**Data supplied:**

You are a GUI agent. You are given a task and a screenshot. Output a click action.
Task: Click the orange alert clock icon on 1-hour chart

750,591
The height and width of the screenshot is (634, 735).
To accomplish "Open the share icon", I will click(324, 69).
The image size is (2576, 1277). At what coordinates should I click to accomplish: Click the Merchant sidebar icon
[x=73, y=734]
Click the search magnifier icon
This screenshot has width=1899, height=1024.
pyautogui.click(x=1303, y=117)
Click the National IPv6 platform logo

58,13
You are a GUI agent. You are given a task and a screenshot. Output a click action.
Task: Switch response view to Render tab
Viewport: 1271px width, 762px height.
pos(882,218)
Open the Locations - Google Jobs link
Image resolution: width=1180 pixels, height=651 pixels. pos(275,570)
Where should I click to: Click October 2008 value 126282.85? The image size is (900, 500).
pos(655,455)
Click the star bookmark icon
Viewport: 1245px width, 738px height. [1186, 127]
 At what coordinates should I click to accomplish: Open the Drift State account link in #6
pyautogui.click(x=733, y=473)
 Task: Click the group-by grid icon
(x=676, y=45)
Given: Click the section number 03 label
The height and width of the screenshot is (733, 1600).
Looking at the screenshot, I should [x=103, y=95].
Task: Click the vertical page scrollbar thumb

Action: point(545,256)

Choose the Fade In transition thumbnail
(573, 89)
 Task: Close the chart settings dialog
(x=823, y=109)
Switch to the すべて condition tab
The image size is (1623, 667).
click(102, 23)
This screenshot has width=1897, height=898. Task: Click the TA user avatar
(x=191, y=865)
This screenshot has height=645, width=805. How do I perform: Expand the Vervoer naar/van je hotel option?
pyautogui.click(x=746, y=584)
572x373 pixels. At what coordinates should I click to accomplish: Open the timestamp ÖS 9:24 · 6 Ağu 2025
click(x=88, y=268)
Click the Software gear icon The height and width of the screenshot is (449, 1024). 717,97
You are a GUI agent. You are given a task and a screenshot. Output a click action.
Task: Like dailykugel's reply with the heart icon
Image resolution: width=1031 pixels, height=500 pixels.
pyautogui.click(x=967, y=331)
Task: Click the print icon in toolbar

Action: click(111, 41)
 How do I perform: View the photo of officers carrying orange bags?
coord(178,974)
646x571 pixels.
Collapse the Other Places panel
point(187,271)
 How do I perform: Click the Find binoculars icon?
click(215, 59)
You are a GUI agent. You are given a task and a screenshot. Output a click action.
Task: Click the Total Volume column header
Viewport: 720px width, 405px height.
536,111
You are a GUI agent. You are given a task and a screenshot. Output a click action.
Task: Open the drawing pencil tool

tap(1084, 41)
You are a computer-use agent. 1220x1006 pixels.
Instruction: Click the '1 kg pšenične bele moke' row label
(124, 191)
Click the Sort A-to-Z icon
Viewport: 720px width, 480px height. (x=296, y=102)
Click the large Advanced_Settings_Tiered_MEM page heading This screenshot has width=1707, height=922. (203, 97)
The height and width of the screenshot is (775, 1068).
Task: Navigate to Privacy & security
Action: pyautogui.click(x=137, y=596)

**Goal:**
Could you retype all of the data above, line for line, without changing anything?

**Result below:**
You are a GUI agent. You are given a task and a screenshot. Output a click action.
Task: Click the orange alert clock icon on 1-hour chart

750,591
The height and width of the screenshot is (634, 735).
To accomplish "Open the share icon", I will click(324, 69).
The image size is (2576, 1277). At what coordinates should I click to accomplish: Click the Merchant sidebar icon
[x=73, y=734]
Click the search magnifier icon
This screenshot has width=1899, height=1024.
pyautogui.click(x=1303, y=117)
Click the National IPv6 platform logo

58,13
You are a GUI agent. You are given a task and a screenshot. Output a click action.
Task: Switch response view to Render tab
Viewport: 1271px width, 762px height.
pos(882,218)
Open the Locations - Google Jobs link
Image resolution: width=1180 pixels, height=651 pixels. pos(275,570)
Where should I click to: Click October 2008 value 126282.85? The image size is (900, 500).
pos(655,455)
Click the star bookmark icon
Viewport: 1245px width, 738px height. [1186, 127]
 At what coordinates should I click to accomplish: Open the Drift State account link in #6
pyautogui.click(x=733, y=473)
 Task: Click the group-by grid icon
(x=676, y=45)
Given: Click the section number 03 label
The height and width of the screenshot is (733, 1600).
Looking at the screenshot, I should [x=103, y=95].
Task: Click the vertical page scrollbar thumb

Action: point(545,256)

Choose the Fade In transition thumbnail
(573, 89)
 Task: Close the chart settings dialog
(x=823, y=109)
Switch to the すべて condition tab
The image size is (1623, 667).
click(102, 23)
This screenshot has width=1897, height=898. Task: Click the TA user avatar
(x=191, y=865)
This screenshot has height=645, width=805. How do I perform: Expand the Vervoer naar/van je hotel option?
pyautogui.click(x=746, y=584)
572x373 pixels. At what coordinates should I click to accomplish: Open the timestamp ÖS 9:24 · 6 Ağu 2025
click(x=88, y=268)
Click the Software gear icon The height and width of the screenshot is (449, 1024). 717,97
You are a GUI agent. You are given a task and a screenshot. Output a click action.
Task: Like dailykugel's reply with the heart icon
Image resolution: width=1031 pixels, height=500 pixels.
pyautogui.click(x=967, y=331)
Task: Click the print icon in toolbar

Action: click(111, 41)
 How do I perform: View the photo of officers carrying orange bags?
coord(178,974)
646x571 pixels.
Collapse the Other Places panel
point(187,271)
 How do I perform: Click the Find binoculars icon?
click(215, 59)
You are a GUI agent. You are given a task and a screenshot. Output a click action.
Task: Click the Total Volume column header
Viewport: 720px width, 405px height.
536,111
You are a GUI agent. You are given a task and a screenshot. Output a click action.
Task: Open the drawing pencil tool

tap(1084, 41)
You are a computer-use agent. 1220x1006 pixels.
Instruction: Click the '1 kg pšenične bele moke' row label
(124, 191)
Click the Sort A-to-Z icon
Viewport: 720px width, 480px height. (x=296, y=102)
Click the large Advanced_Settings_Tiered_MEM page heading This screenshot has width=1707, height=922. (203, 97)
The height and width of the screenshot is (775, 1068).
Task: Navigate to Privacy & security
Action: pyautogui.click(x=137, y=596)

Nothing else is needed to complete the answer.